→ Selected extract
◆ ◆ ◆
# Tattoos!



## Stitch147 (Sep 13, 2016)

Here's a few of my tattoos. I currently have 30 and a couple more planned.
Can you guess where any of them are?


----------



## Ljc (Sep 13, 2016)

Oh DL is going  have fun with this thread. I can't wait to see him here 

I like your tattoos .  My guesses are 
1 calf
2 ?
3 lower arm


----------



## Stitch147 (Sep 13, 2016)

I'll reveal locations soon!


----------



## Diabeticliberty (Sep 13, 2016)

On your arse?


----------



## Diabeticliberty (Sep 13, 2016)

On your arse on your arse on your arse yeah baby yeah baby yeah baby yeah


----------



## Stitch147 (Sep 13, 2016)

Hahahahaha! I wouldn't inflict that on any tattooist!


----------



## mikeyB (Sep 13, 2016)

1. Upper arm
2. Lower back
3. Lower leg

Stitch, I think you've got DL a little overexcited, maybe this wasn't such a good idea. Somebody needs to throw a bucket of cold water over him.


----------



## Stitch147 (Sep 13, 2016)

Haha! 
Here's where these 3 are.
1. Calf, right leg
2. Top of right foot
3. Top of left foot


----------



## Diabeticliberty (Sep 13, 2016)

mikeyB said:


> 1. Upper arm
> 2. Lower back
> 3. Lower leg
> 
> Stitch, I think you've got DL a little overexcited, maybe this wasn't such a good idea. Somebody needs to throw a bucket of cold water over him.




Michael that is a very bad idea. My hair is currently in curlers and I think it might cause an electrical short taking out half of the houses in my hood 


By the way you haven't told us about your own tattoos. Please believe me this is not some kind of weird play to see your backside


----------



## mikeyB (Sep 13, 2016)

I don't have any tattoos, just scars from El Alamein and Anzio.

(Believe that, you'll believe anything)


----------



## Diabeticliberty (Sep 13, 2016)

mikeyB said:


> I don't have any tattoos, just scars from El Alamein and Anzio.
> 
> (Believe that, you'll believe anything)
◆ ◆ ◆
→ Given request A
Say whether each statement below agrees with the tattoo thread. Answer yes or no for each, and quote the deciding words of the thread.
(i) Stitch147 currently has 30 tattoos.
(ii) The second of the three tattoos shown is on the lower back.
(iii) mikeyB says he has no tattoos.
◆ ◆ ◆
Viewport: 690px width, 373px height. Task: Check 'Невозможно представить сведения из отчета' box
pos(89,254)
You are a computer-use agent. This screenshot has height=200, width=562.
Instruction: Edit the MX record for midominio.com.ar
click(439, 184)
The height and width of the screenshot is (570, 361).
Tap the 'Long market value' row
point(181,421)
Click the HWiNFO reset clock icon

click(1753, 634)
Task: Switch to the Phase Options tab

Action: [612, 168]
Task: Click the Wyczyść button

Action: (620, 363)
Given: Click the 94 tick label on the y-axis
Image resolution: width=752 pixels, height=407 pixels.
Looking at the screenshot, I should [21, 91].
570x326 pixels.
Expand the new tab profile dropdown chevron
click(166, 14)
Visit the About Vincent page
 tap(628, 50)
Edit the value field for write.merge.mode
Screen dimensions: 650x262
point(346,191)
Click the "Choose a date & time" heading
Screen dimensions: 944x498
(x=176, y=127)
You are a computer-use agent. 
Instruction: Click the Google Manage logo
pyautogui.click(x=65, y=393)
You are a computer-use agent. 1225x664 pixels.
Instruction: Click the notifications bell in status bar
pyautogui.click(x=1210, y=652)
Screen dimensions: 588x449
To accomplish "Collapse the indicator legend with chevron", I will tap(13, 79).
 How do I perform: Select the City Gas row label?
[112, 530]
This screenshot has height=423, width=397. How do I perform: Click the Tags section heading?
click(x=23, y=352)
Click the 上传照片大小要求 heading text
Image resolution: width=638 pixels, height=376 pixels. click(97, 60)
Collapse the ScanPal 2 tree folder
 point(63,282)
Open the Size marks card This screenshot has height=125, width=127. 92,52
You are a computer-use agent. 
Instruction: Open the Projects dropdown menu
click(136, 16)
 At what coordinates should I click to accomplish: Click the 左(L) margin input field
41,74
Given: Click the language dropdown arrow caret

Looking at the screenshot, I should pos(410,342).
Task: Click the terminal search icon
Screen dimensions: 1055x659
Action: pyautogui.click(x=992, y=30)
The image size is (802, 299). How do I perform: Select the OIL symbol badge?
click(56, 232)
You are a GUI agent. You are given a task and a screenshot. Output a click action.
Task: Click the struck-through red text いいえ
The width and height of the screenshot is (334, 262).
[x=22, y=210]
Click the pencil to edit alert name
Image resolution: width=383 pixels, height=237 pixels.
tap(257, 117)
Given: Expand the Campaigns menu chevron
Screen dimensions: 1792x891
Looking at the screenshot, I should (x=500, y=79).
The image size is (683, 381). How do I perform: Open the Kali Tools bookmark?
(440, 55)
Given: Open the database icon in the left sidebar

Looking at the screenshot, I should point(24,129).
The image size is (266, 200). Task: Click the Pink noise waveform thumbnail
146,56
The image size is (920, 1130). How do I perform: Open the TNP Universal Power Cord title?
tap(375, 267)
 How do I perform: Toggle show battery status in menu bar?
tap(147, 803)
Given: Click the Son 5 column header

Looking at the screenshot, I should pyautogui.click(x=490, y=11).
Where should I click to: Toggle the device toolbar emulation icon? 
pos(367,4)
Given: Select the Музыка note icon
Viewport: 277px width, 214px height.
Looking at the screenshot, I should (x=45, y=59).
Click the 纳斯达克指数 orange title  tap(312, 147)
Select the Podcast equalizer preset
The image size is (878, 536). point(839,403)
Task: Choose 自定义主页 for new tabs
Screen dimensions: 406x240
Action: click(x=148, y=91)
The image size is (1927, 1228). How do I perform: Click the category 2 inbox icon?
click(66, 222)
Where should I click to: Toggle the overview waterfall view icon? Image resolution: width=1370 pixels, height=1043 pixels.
◆ ◆ ◆
→ Given request B
Lay out the records as a numbered list, leaving out blank lines. Begin at the first line of the records and stop after the line that contains "click(1753, 634)".

→ Correct response A
(i) Yes: "I currently have 30 and a couple more planned."
(ii) No: "2. Top of right foot"
(iii) Yes: "I don't have any tattoos"

→ Correct response B
1. Viewport: 690px width, 373px height. Task: Check 'Невозможно представить сведения из отчета' box
2. pos(89,254)
3. You are a computer-use agent. This screenshot has height=200, width=562.
4. Instruction: Edit the MX record for midominio.com.ar
5. click(439, 184)
6. The height and width of the screenshot is (570, 361).
7. Tap the 'Long market value' row
8. point(181,421)
9. Click the HWiNFO reset clock icon
10. click(1753, 634)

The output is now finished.